Records for the task:
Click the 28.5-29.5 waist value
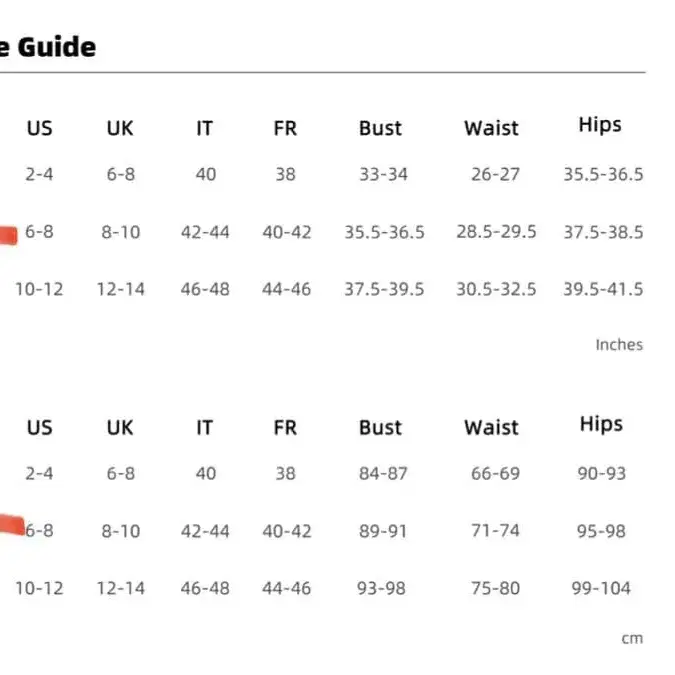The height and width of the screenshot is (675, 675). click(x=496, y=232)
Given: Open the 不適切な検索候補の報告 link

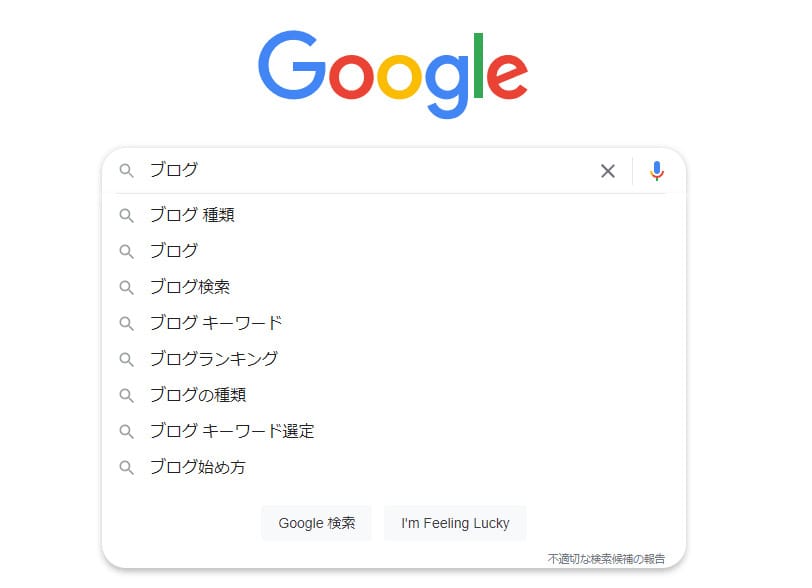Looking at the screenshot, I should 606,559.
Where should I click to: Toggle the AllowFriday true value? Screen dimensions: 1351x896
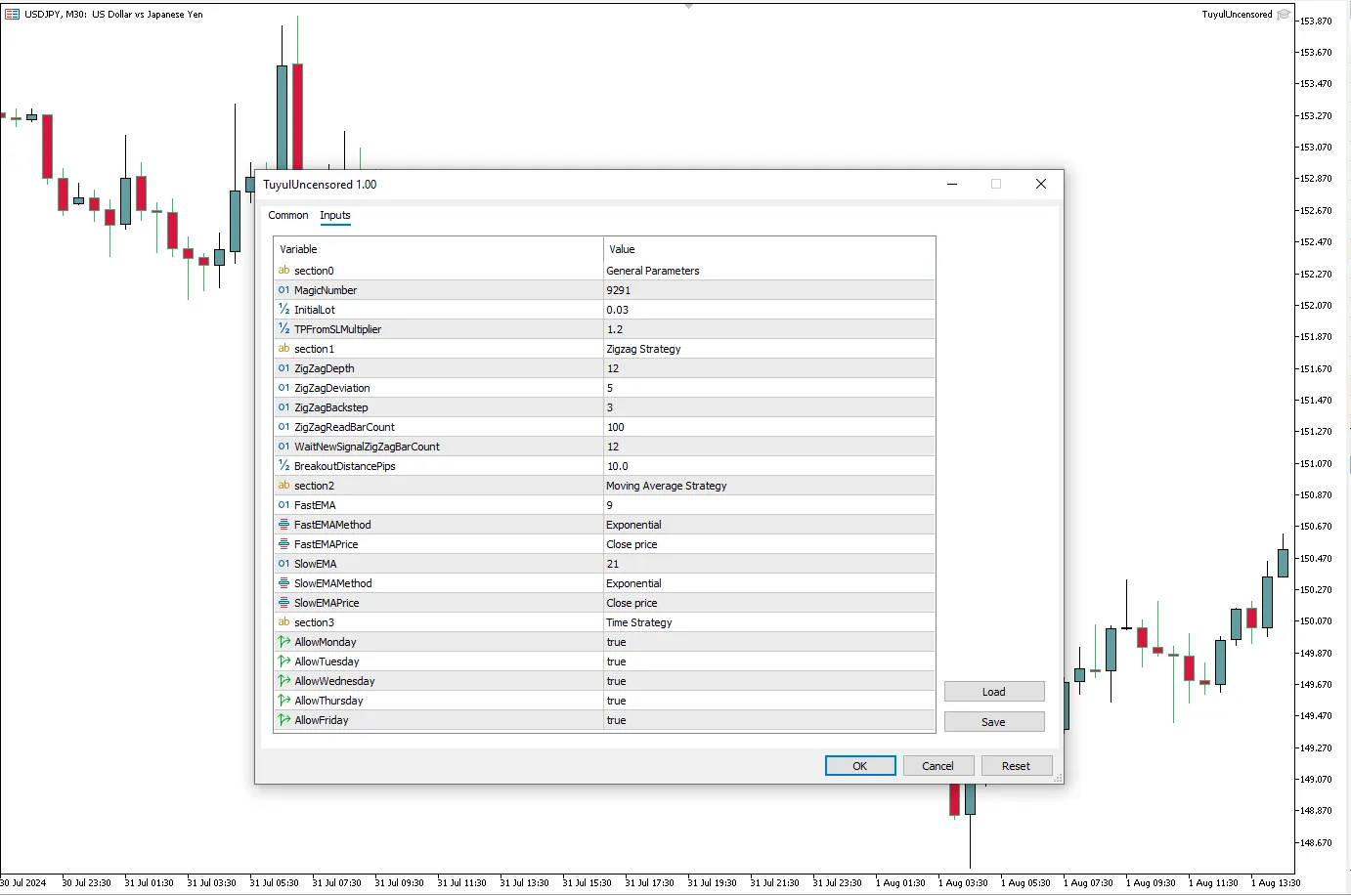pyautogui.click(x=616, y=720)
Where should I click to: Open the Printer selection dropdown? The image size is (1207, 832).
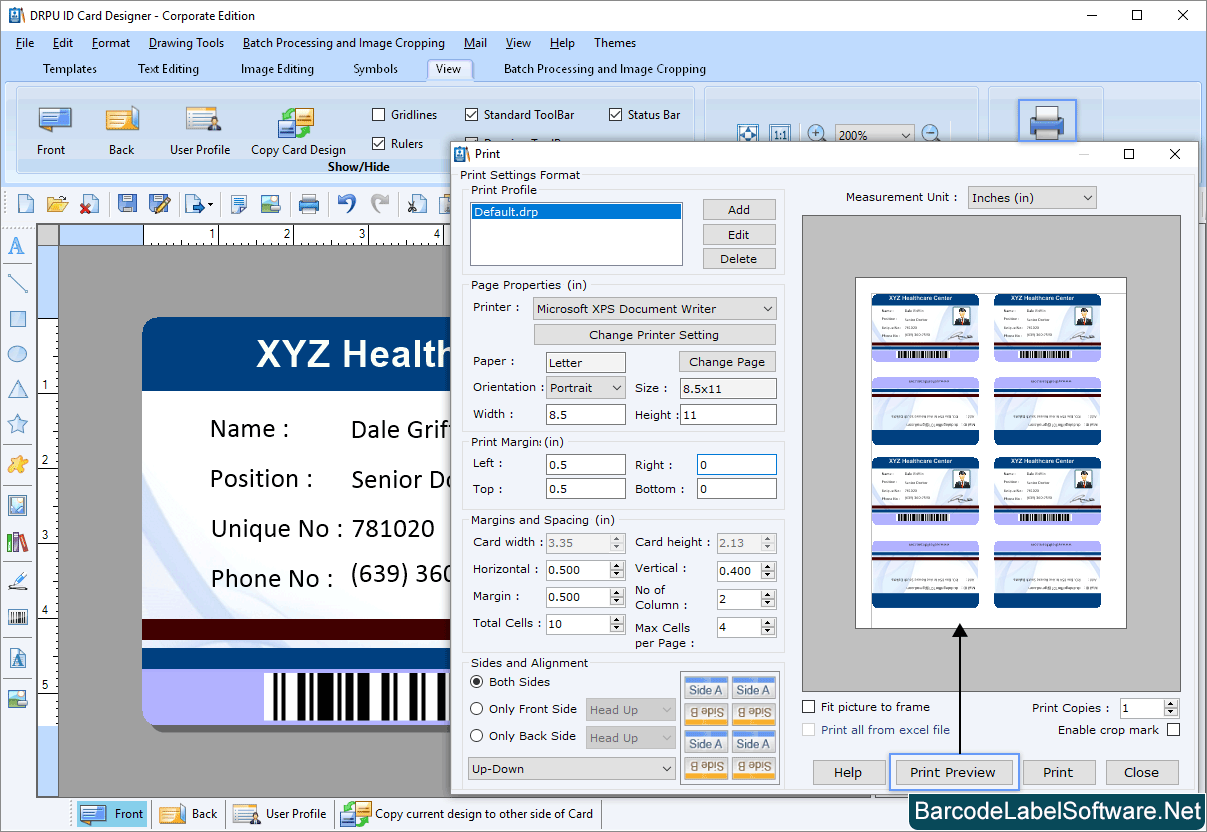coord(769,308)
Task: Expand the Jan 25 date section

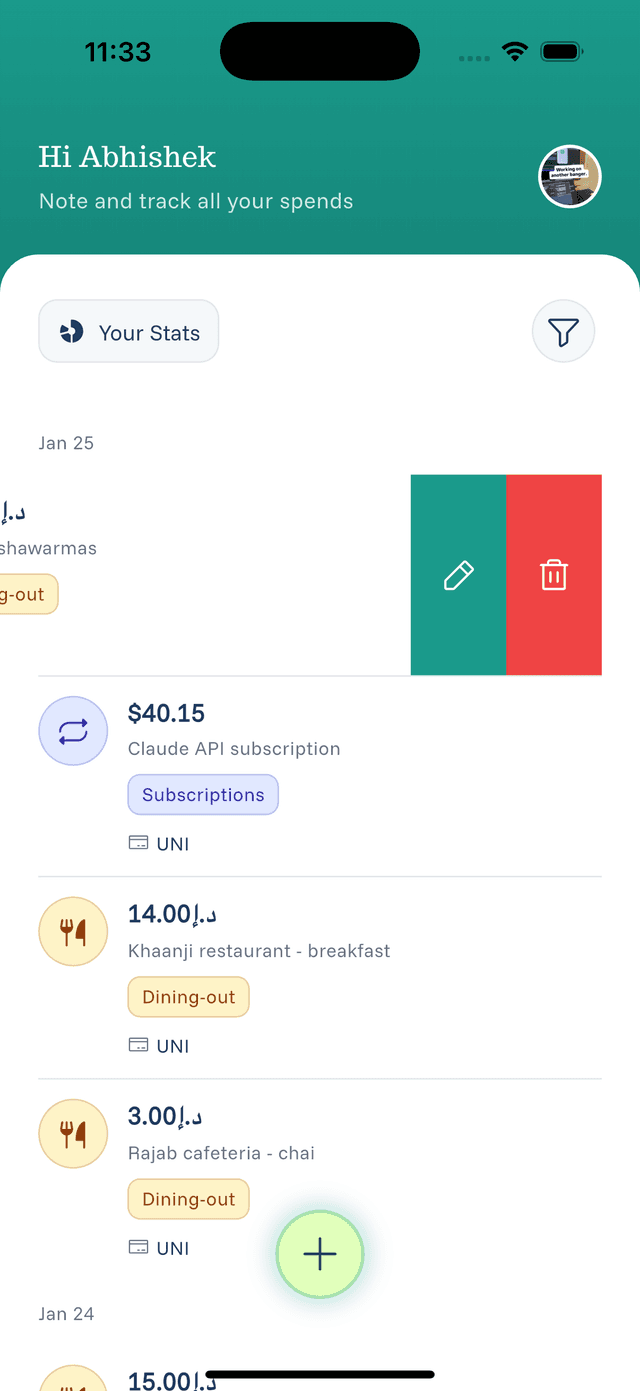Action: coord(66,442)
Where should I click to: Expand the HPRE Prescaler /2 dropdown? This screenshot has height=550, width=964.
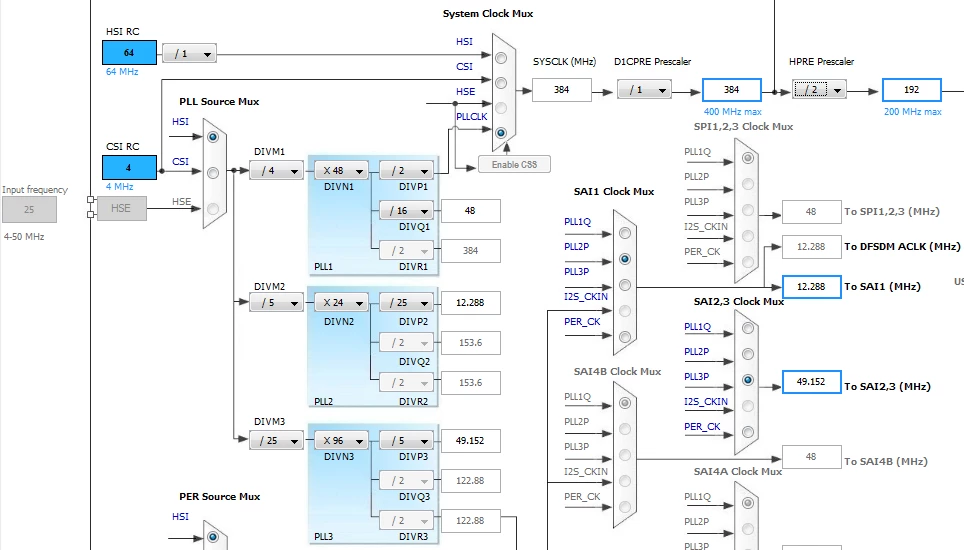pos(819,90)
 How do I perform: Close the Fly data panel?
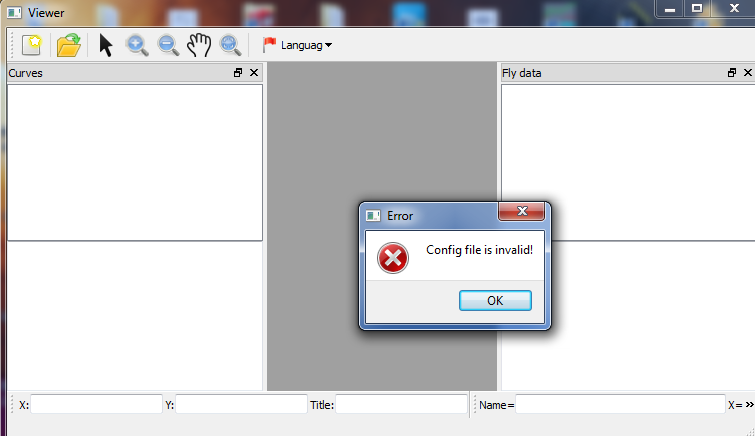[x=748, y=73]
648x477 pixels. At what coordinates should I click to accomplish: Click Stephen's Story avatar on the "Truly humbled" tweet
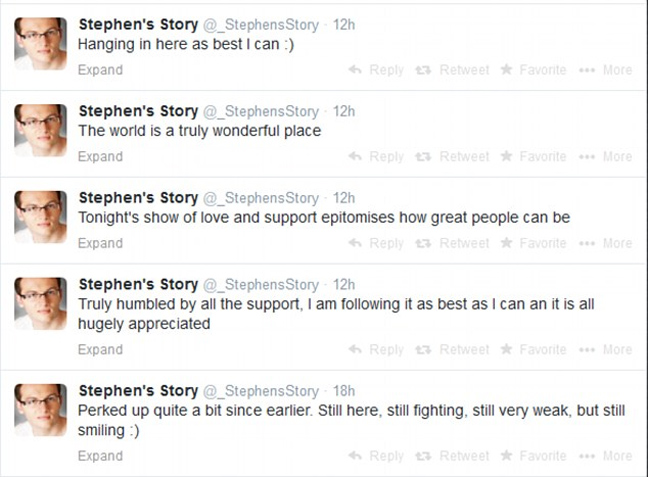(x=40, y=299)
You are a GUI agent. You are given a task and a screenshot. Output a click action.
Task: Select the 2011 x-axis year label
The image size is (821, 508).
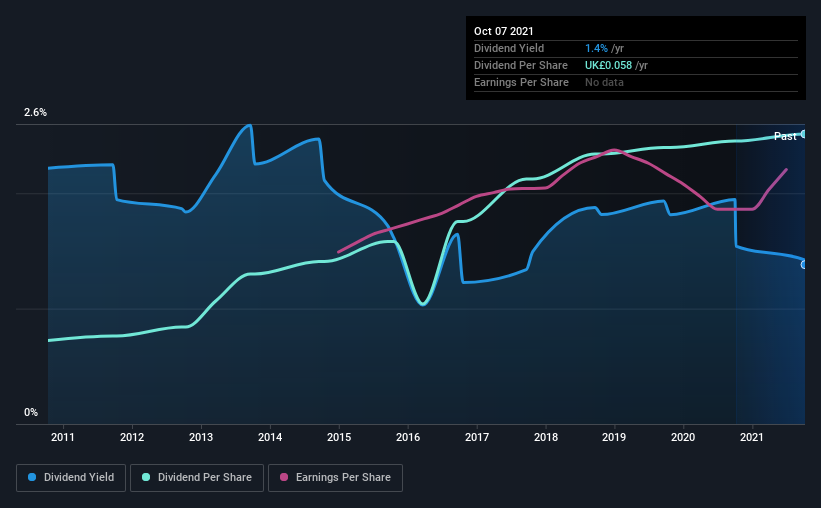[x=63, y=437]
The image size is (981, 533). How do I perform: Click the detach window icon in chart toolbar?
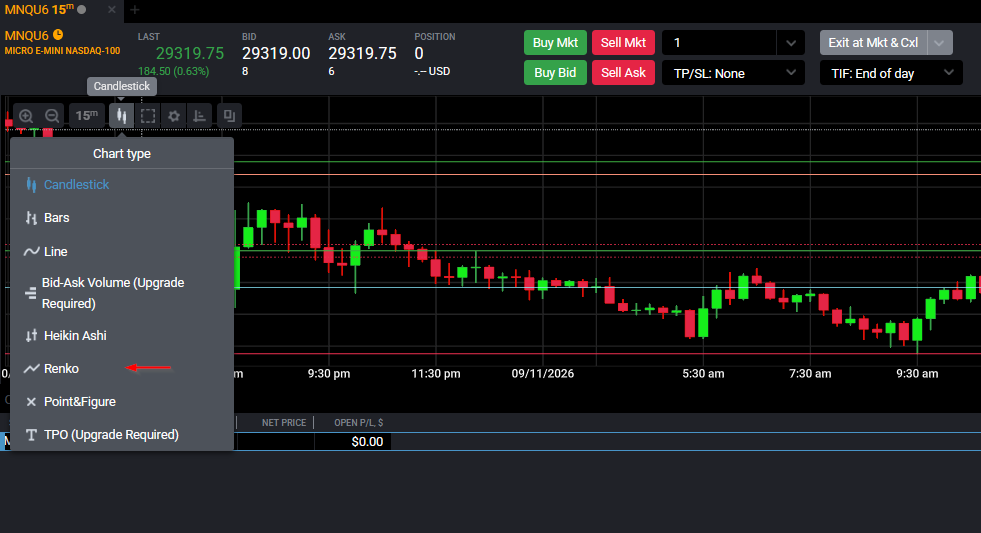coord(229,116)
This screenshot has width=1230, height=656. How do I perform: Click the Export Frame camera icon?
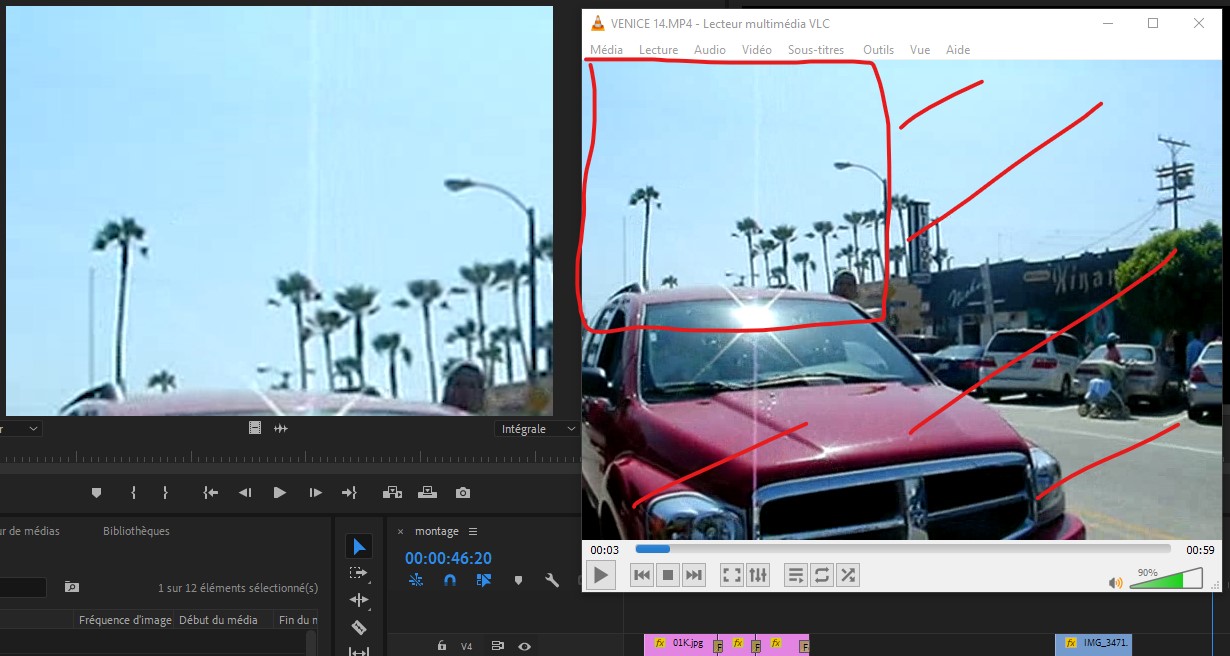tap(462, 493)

Task brief: In your copy, every entry above must match word for word, and no picture may appear.

Task solution:
Click the 28.5-29.5 waist value
The height and width of the screenshot is (675, 675). click(x=496, y=232)
Given: Open the 不適切な検索候補の報告 link

Looking at the screenshot, I should 606,559.
Where should I click to: Toggle the AllowFriday true value? Screen dimensions: 1351x896
pyautogui.click(x=616, y=720)
Where should I click to: Open the Printer selection dropdown? The image size is (1207, 832).
coord(769,308)
Task: Expand the Jan 25 date section

Action: coord(66,442)
Where should I click to: Expand the HPRE Prescaler /2 dropdown? This screenshot has height=550, width=964.
pos(819,90)
 How do I perform: Close the Fly data panel?
[x=748, y=73]
648x477 pixels. At what coordinates should I click to accomplish: Click Stephen's Story avatar on the "Truly humbled" tweet
(x=40, y=299)
You are a GUI agent. You are given a task and a screenshot. Output a click action.
Task: Select the 2011 x-axis year label
The image size is (821, 508).
[x=63, y=437]
The image size is (981, 533). How do I perform: Click the detach window icon in chart toolbar?
coord(229,116)
This screenshot has width=1230, height=656. How do I perform: Click the Export Frame camera icon?
tap(462, 493)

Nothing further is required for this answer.